IgG antibody molecules consist of two heavy chains and two light chains. The distinct feature of natural antibodies is high affinity and specificity for a one molecular target. Antibodies are able to bind antigens with high specificity and affinity. Bispecific antibodies (BsAbs) are artificially modified proteins with two different antigen-binding sites, which enable the antibodies to simultaneously bind to two different epitopes. Due to this advantage, it is currently widely used for therapeutic purposes. There are variety of methods that can be used to create BsAbs (knob-into-hole, electrostatic effect, SEED, IgG4 exchange, CovX-body, Diabodies, etc). These methods usually create BsAbs by creating heterodimerization sites in the CH3 domains of the heavy chains. However, in many cases, due to random assembly of both half antibodies, homodimers are produced, and structural changes by mutations can lead to cause destabilization of the antibodies.
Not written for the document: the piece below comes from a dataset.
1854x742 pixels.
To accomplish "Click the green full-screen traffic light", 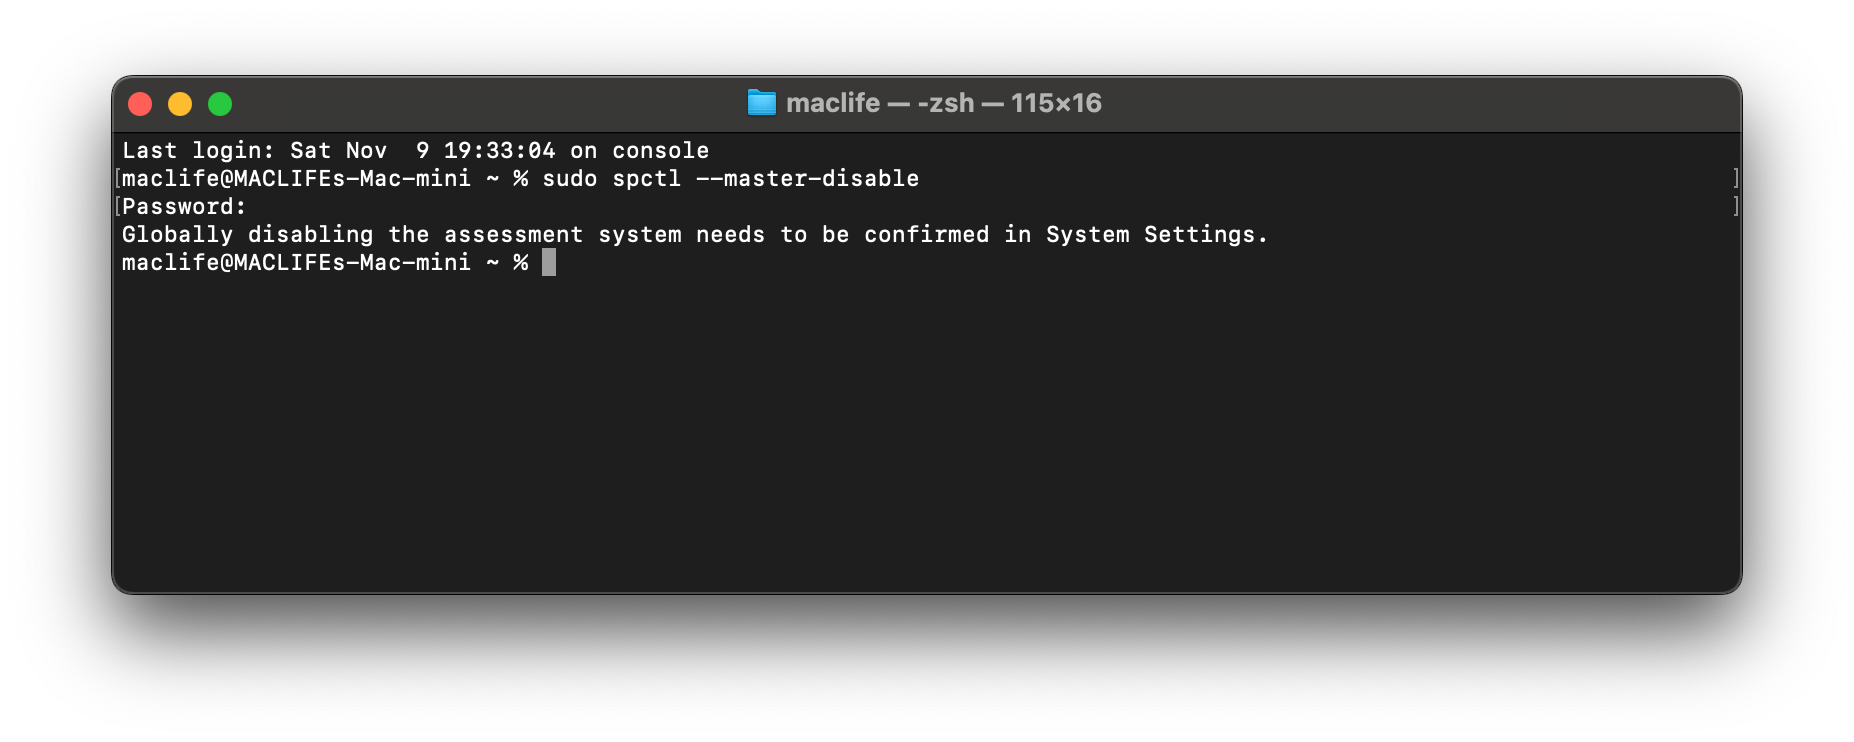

Therefore, we designed novel BsAb to not only have high yield but also be similar to structure of the human IgG wild type. We adopted mutation sites to favor heterodimers more than homodimer. In addition, we also considered mutation sites that are predicted not to change the structure of wild-type IgG1. Antibodies could be expressed in both mammalian and prokaryotic expression systems as shown in previous studies. However, mammalian cell system has tendency to produce the antibodies with higher binding activity. Thus, the antibodies were expressed by expiCHO-S cell line, mammalian expression system. In order to increase the purity of the heterodimer, the heterodimeric assembly condition were optimized. The obtained antibody mutants showed purity greater than 98%. In addition, the proteins were crystallized to demonstrate the structure of novel BsAbs. The crystal structure of the novel BsAb protein was compared to wild-type Fc structures to evaluate potential conformational differences with the BsAb Fc structures, and it was compared to the structure of another BsAb.